With spelling and spacing unchanged, write out each line of the material.

→ RAW DATA

════════

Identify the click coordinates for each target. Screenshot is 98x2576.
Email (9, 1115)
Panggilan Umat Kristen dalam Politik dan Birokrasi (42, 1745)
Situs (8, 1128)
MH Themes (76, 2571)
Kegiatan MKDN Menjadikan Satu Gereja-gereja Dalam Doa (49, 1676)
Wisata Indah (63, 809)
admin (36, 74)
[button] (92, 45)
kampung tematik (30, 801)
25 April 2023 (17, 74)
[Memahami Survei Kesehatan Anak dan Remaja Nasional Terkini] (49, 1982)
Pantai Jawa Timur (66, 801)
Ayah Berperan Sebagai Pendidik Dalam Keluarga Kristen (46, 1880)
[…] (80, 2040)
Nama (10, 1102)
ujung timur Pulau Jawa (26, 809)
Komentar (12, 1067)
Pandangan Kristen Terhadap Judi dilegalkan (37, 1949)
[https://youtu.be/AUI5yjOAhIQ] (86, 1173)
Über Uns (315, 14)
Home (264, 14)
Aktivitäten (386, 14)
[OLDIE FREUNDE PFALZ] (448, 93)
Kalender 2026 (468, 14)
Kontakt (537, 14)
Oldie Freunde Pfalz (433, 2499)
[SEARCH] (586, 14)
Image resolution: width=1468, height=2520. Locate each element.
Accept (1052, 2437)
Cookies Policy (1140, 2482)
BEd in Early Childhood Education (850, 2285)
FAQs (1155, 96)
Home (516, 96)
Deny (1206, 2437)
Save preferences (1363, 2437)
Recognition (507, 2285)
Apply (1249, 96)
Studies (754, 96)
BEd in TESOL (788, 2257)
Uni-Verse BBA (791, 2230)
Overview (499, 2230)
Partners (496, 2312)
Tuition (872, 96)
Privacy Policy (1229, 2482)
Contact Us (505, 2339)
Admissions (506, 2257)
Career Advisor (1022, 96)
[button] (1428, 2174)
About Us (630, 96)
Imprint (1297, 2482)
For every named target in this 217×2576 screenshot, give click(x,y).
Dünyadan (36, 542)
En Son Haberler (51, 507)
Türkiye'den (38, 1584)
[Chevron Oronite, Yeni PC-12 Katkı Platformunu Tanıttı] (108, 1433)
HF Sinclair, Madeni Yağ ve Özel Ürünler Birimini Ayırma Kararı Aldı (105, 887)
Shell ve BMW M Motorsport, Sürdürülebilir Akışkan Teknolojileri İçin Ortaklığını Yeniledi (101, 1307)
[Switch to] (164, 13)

════════

→ THE ANSWER
Identify the click coordinates for each target. Screenshot is 98x2576.
Email (9, 1115)
Panggilan Umat Kristen dalam Politik dan Birokrasi (42, 1745)
Situs (8, 1128)
MH Themes (76, 2571)
Kegiatan MKDN Menjadikan Satu Gereja-gereja Dalam Doa (49, 1676)
Wisata Indah (63, 809)
admin (36, 74)
[button] (92, 45)
kampung tematik (30, 801)
25 April 2023 (17, 74)
[Memahami Survei Kesehatan Anak dan Remaja Nasional Terkini] (49, 1982)
Pantai Jawa Timur (66, 801)
Ayah Berperan Sebagai Pendidik Dalam Keluarga Kristen (46, 1880)
[…] (80, 2040)
Nama (10, 1102)
ujung timur Pulau Jawa (26, 809)
Komentar (12, 1067)
Pandangan Kristen Terhadap Judi dilegalkan (37, 1949)
[https://youtu.be/AUI5yjOAhIQ] (86, 1173)
Über Uns (315, 14)
Home (264, 14)
Aktivitäten (386, 14)
[OLDIE FREUNDE PFALZ] (448, 93)
Kalender 2026 (468, 14)
Kontakt (537, 14)
Oldie Freunde Pfalz (433, 2499)
[SEARCH] (586, 14)
Image resolution: width=1468, height=2520. Locate each element.
Accept (1052, 2437)
Cookies Policy (1140, 2482)
BEd in Early Childhood Education (850, 2285)
FAQs (1155, 96)
Home (516, 96)
Deny (1206, 2437)
Save preferences (1363, 2437)
Recognition (507, 2285)
Apply (1249, 96)
Studies (754, 96)
BEd in TESOL (788, 2257)
Uni-Verse BBA (791, 2230)
Overview (499, 2230)
Partners (496, 2312)
Tuition (872, 96)
Privacy Policy (1229, 2482)
Contact Us (505, 2339)
Admissions (506, 2257)
Career Advisor (1022, 96)
[button] (1428, 2174)
About Us (630, 96)
Imprint (1297, 2482)
For every named target in this 217×2576 screenshot, give click(x,y).
Dünyadan (36, 542)
En Son Haberler (51, 507)
Türkiye'den (38, 1584)
[Chevron Oronite, Yeni PC-12 Katkı Platformunu Tanıttı] (108, 1433)
HF Sinclair, Madeni Yağ ve Özel Ürünler Birimini Ayırma Kararı Aldı (105, 887)
Shell ve BMW M Motorsport, Sürdürülebilir Akışkan Teknolojileri İçin Ortaklığını Yeniledi (101, 1307)
[Switch to] (164, 13)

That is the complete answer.